Given problem:
Locate each line in the entries below that contains the string "should" and copy it. Case matters.

Data shown:
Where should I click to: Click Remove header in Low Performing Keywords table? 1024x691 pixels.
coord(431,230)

---

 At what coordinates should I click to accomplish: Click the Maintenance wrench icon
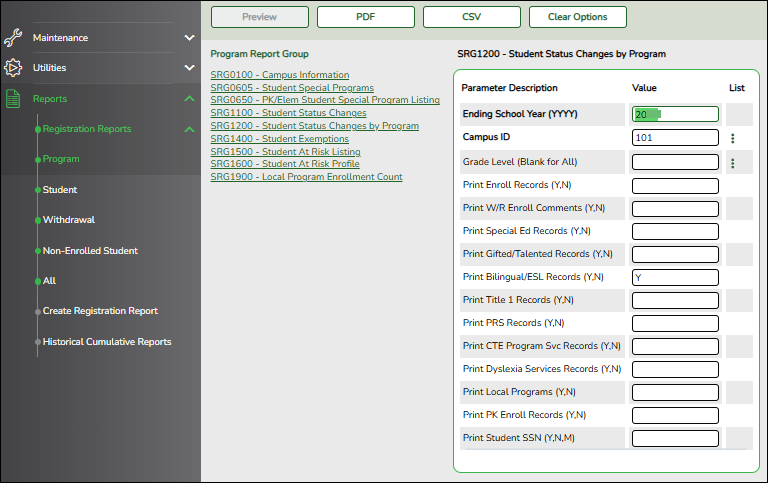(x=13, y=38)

--

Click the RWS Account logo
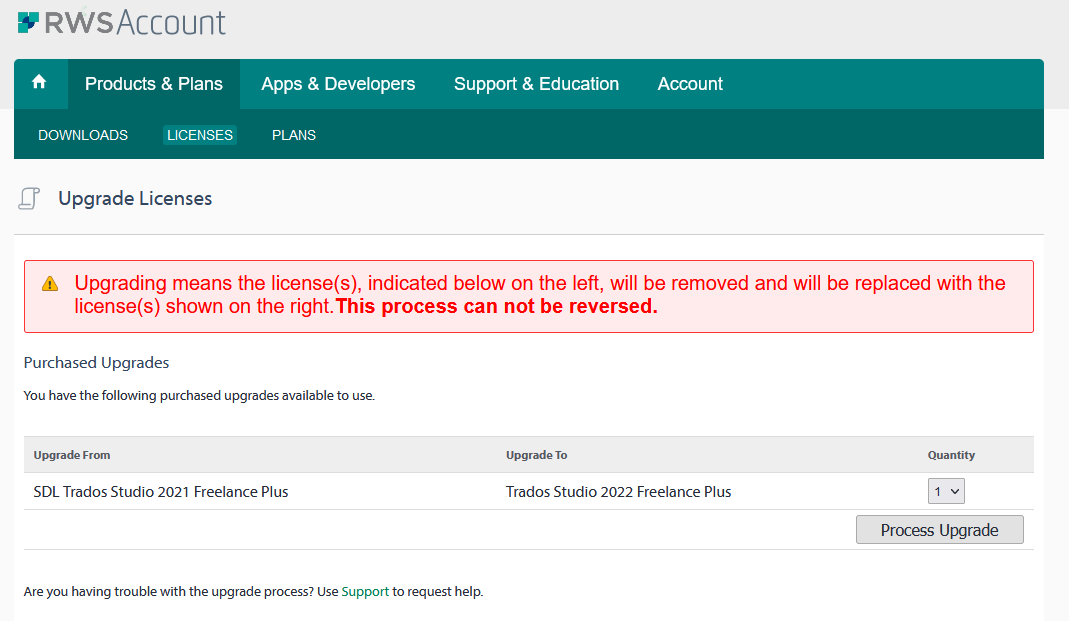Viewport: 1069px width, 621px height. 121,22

Solved problem:
Where should I click to: Click Remove header in Low Performing Keywords table? 1024x691 pixels.
 At what coordinates should I click to accomplish: Click the Maintenance wrench icon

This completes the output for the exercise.